Gilberto Tofano, homme de théâtre et cinéaste italien apostolique et romain, fasciné par Israël au point de s’y installer durant quelques années, avait lui aussi filmé, dans une fiction intitulée Siège (1969), la galvanisation de la société civile par la culture sacrificielle du conflit. Une veuve de guerre, interprétée par la séduisante Gila Almagor, est plus ou moins insidieusement empêchée pas son entourage de recommencer sa vie. Tofano, visionnaire, filmait pourtant dans le sillage euphorique de la guerre des Six-Jours. Siège, avec son récit syncopé et sa ligne narrative faible, reste d’ailleurs l’un des plus beaux films du cinéma israélien, saisi en cette décennie par une modernité qui le transforme en profondeur.

La question du génocide

On n’en dira pas autant des méconnus, et pour cause, Le Jongleur (1953), de l’Américain Edward Dmytryk, et L’Heure de la vérité (1965), du Français Henri Calef, qui ne fut quant à lui jamais exploité. Les deux titres ont pour point commun de mettre la question du génocide au centre de leur propos, pour mieux l’utiliser, hélas, à la manière d’un condiment dramaturgique. Dmytryk confie ainsi à Kirk Douglas le rôle de Hans Muller, jongleur juif allemand rescapé des camps, qui développe en Israël une paranoïa criminelle. Film pénible, qui fait surchauffer la machine mélodramatique et le mauvais théâtre du post-traumatisme.

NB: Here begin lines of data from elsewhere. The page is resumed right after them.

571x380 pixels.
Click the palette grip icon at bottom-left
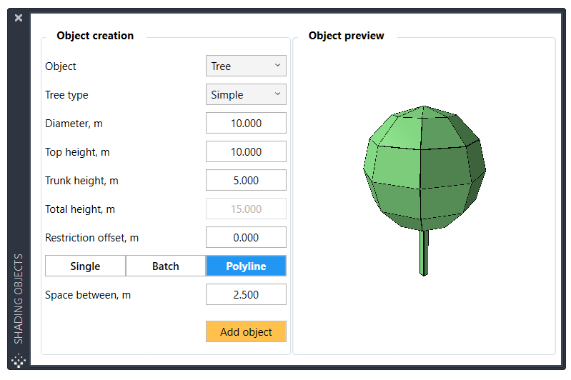click(19, 360)
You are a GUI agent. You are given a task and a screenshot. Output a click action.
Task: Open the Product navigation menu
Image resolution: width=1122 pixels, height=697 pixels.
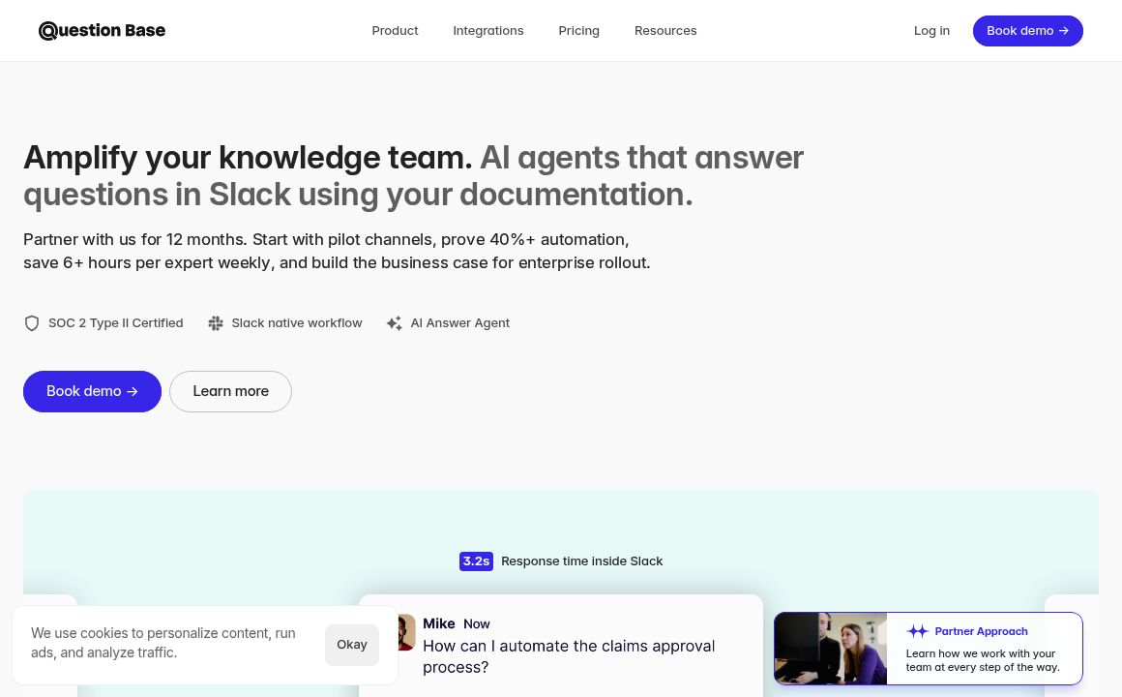pyautogui.click(x=395, y=31)
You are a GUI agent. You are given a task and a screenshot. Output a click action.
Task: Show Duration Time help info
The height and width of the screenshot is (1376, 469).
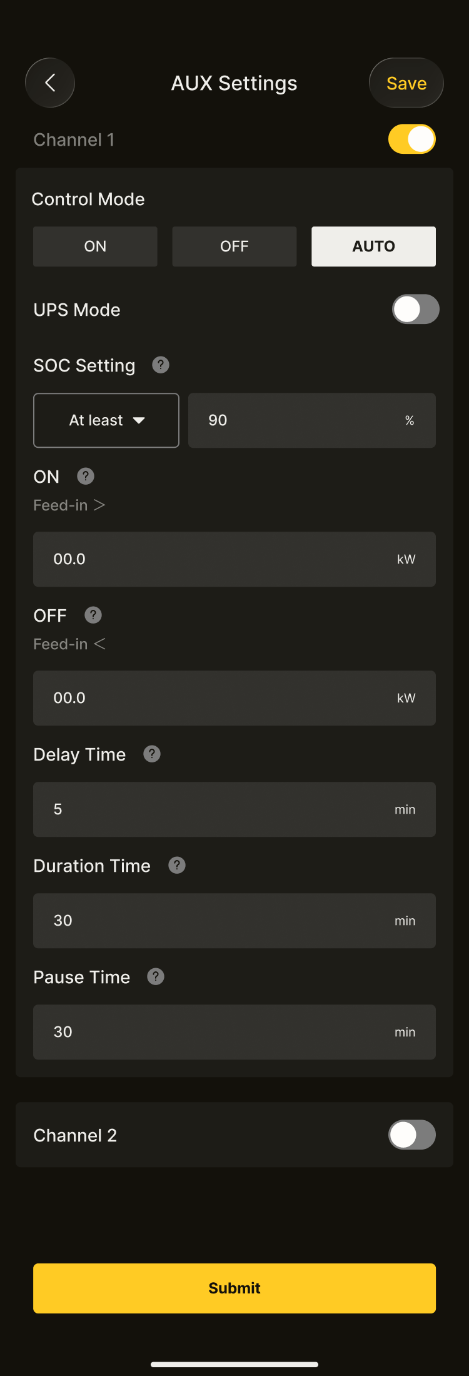click(x=177, y=865)
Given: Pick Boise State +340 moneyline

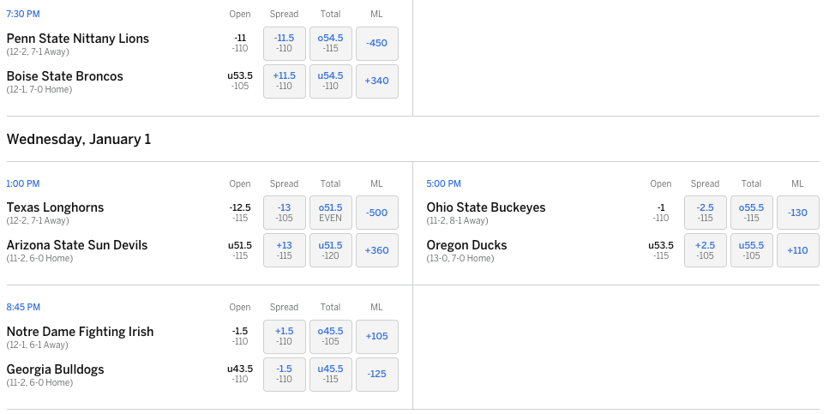Looking at the screenshot, I should 377,81.
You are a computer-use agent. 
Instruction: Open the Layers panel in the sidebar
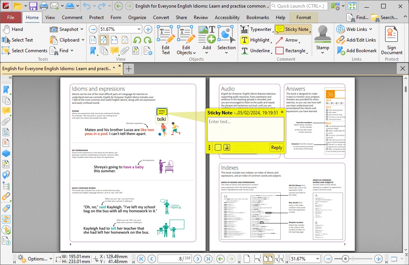[6, 153]
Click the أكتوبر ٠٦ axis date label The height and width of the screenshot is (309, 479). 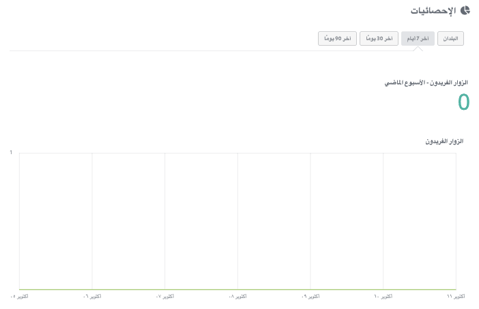92,297
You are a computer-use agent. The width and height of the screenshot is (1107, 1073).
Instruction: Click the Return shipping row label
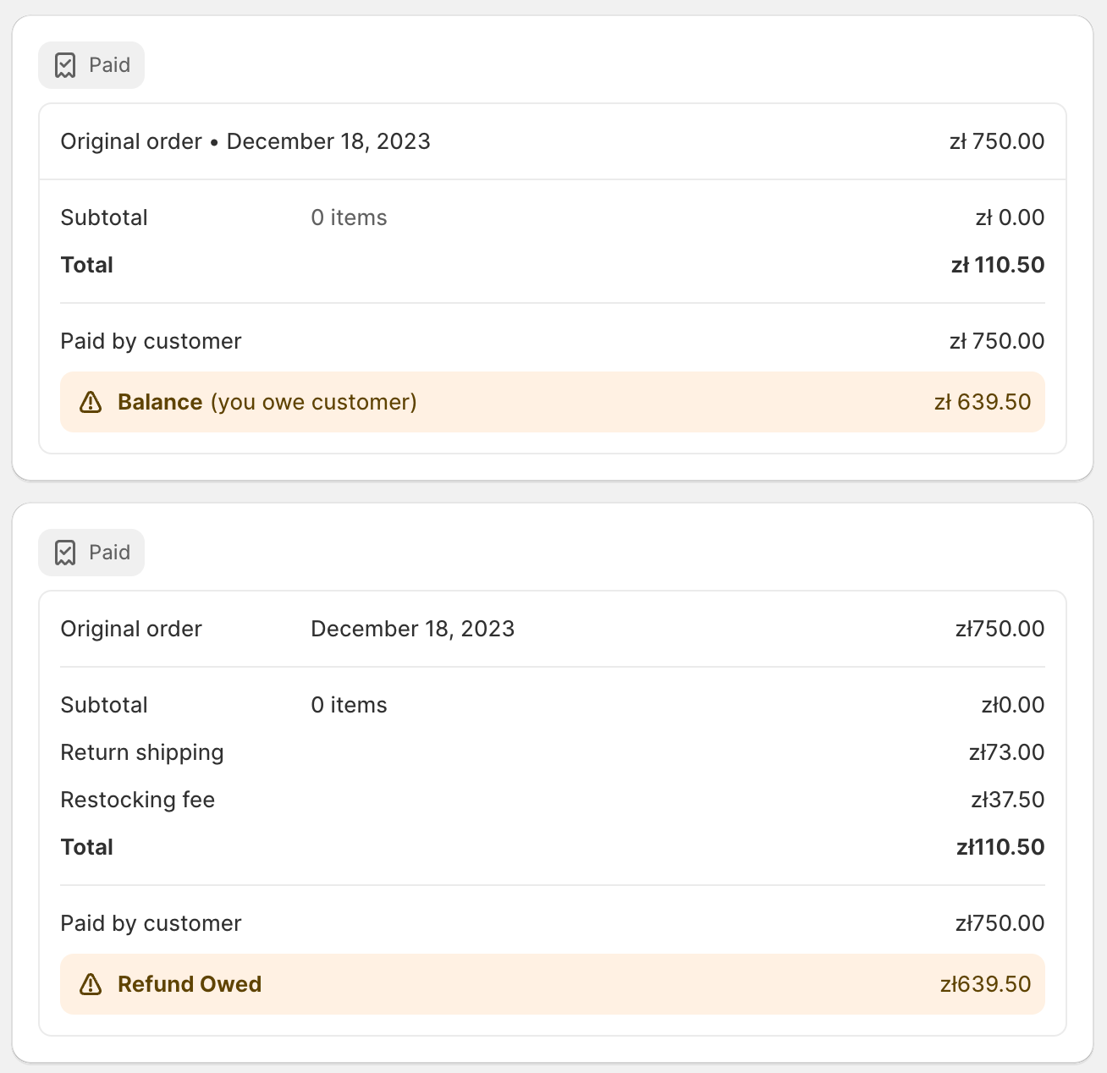[142, 752]

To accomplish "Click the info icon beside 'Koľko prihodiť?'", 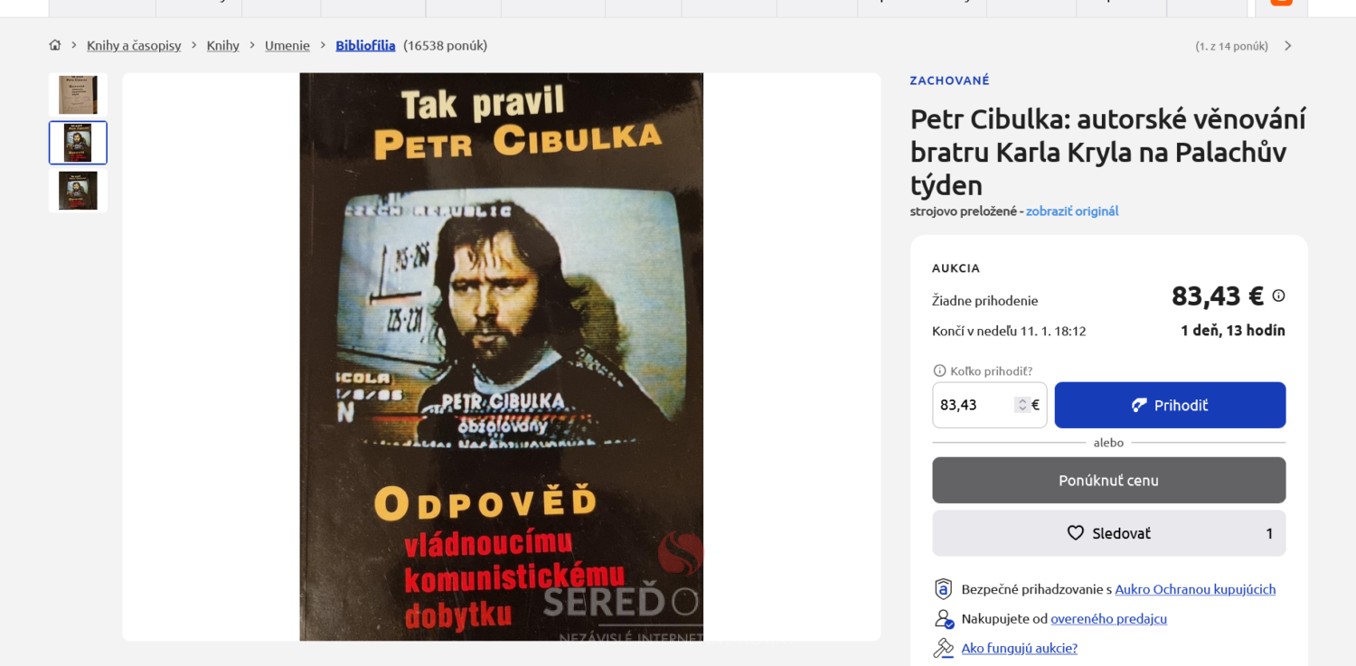I will point(939,371).
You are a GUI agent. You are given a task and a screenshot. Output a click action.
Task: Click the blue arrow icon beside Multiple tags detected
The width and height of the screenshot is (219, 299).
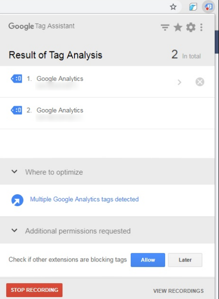17,200
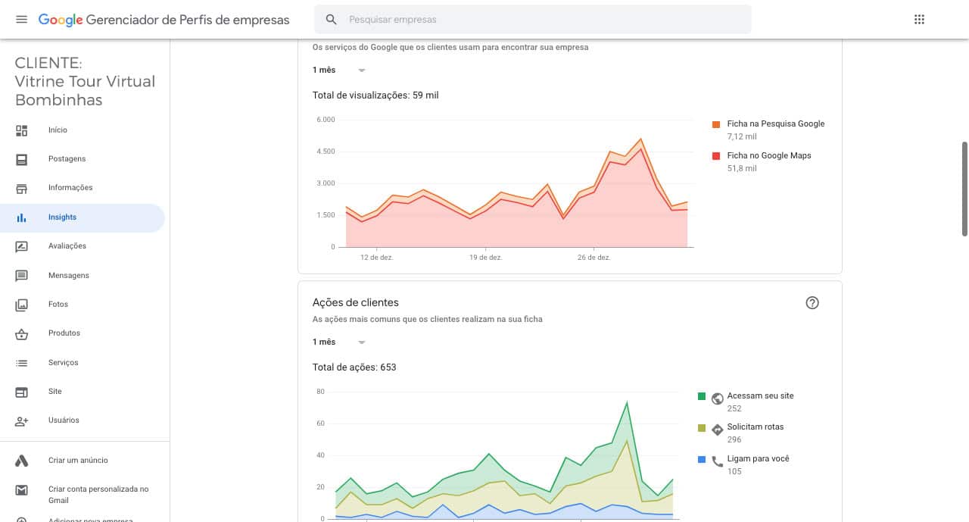This screenshot has width=969, height=522.
Task: Expand the 1 mês dropdown for visualizações
Action: click(x=339, y=70)

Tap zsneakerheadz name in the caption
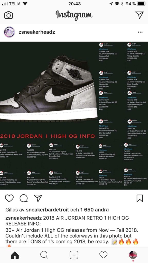click(24, 218)
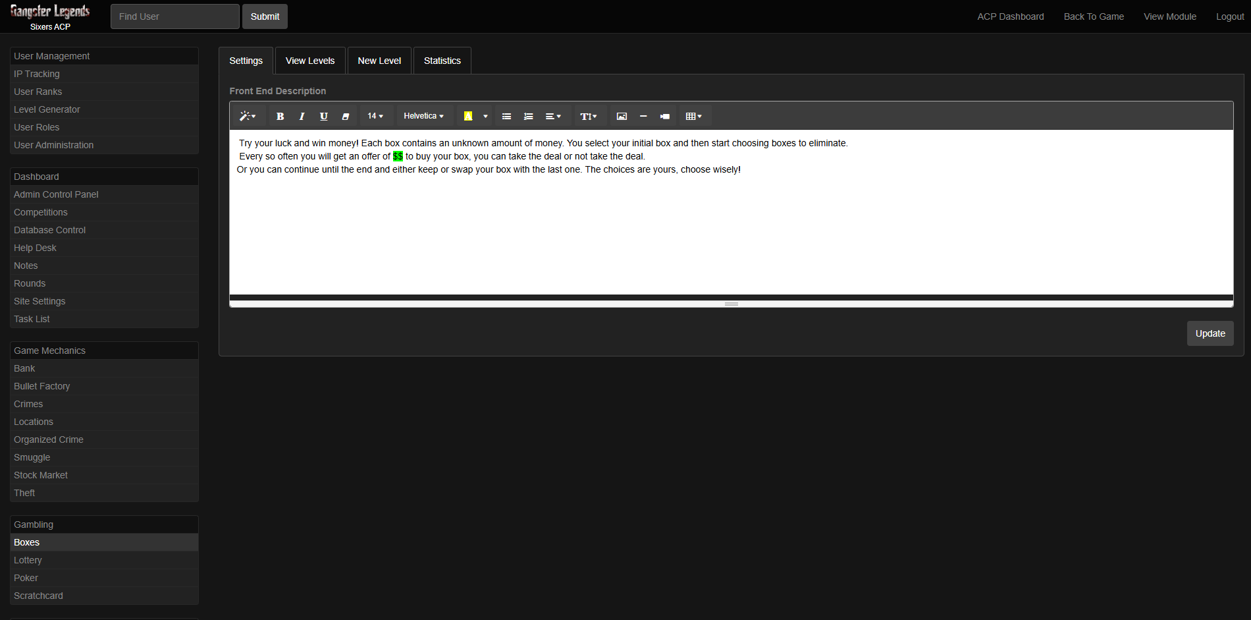Expand the paragraph alignment dropdown
Image resolution: width=1251 pixels, height=620 pixels.
[x=553, y=116]
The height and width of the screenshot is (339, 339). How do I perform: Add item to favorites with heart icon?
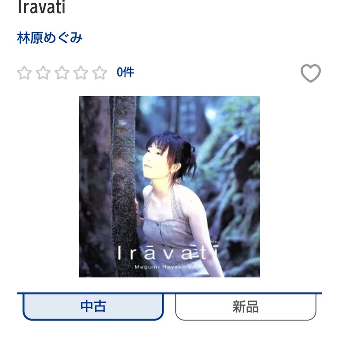(x=311, y=73)
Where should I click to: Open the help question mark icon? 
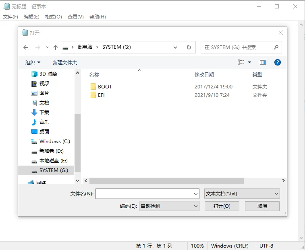point(277,62)
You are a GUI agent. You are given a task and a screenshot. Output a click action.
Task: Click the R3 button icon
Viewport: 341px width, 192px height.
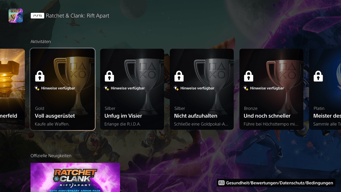click(221, 183)
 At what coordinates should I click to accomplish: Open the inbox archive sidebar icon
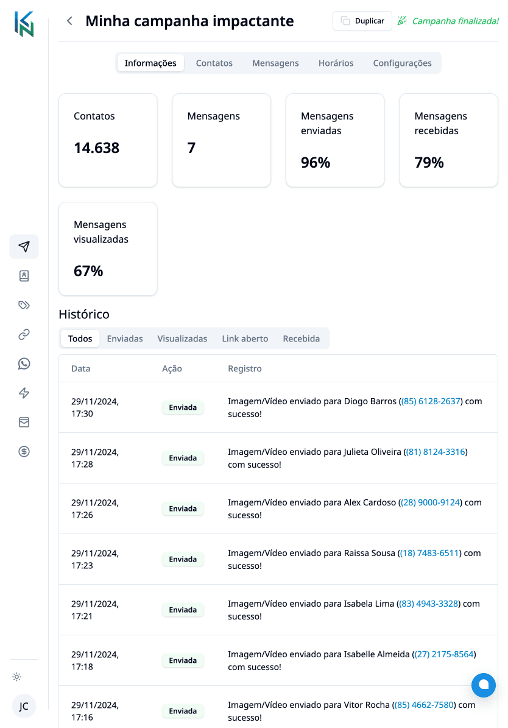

Quant au Français Henri Calef, il met en scène un nazi (interprété par Karlheinz Böhm) qui s’est réfugié en Israël sous les oripeaux d’un rescapé de la Shoah et y a épousé une beauté locale, à laquelle Corinne Marchand prête sa grâce. Dilemme moral empesé à la Marie-Octobre (1959), de Julien Duvivier, et dialogues en français intégral confèrent au film une dimension surréelle.

On n’exclut pas de terminer sur un paradoxe, en arguant qu’une part non négligeable de ces films en disent sans doute plus long sur leurs auteurs que sur Israël. C’est le cas de Pier Paolo Pasolini, cherchant pour les besoins d’un film en Terre sainte les stigmates du christianisme primitif, ne les trouvant ni dans les juifs « trop modernes » ni dans les Palestiniens « trop archaïques, trop préchrétiens ». Le film, réalisé en 1964, s’intitule Repérages en Palestine pour l’Evangile selon saint Matthieu.

C’est aussi celui d’Edward Dmytryk, sympathisant communiste qui, après avoir été banni d’Hollywood pour avoir résisté à la chasse aux sorcières, changea son fusil d’épaule, endossa le rôle du repenti et donna beaucoup d’ex-camarades. Ainsi résonne drôlement cette repartie du Jongleur, qu’adresse un père à sa fillette, laquelle refuse de renseigner la police sur l’ex-déporté Muller, auteur d’une agression sur un agent de police : « Parfois, dans l’intérêt de la justice, il faut savoir dénoncer »… Fallait-il aller jusqu’en Israël pour justifier cette idée ?

« Israël, vues d’ailleurs. Regards de cinéastes étrangers ». Musée d’art et d’histoire du judaïsme et Mémorial de la Shoah. Du 19 au 25 septembre.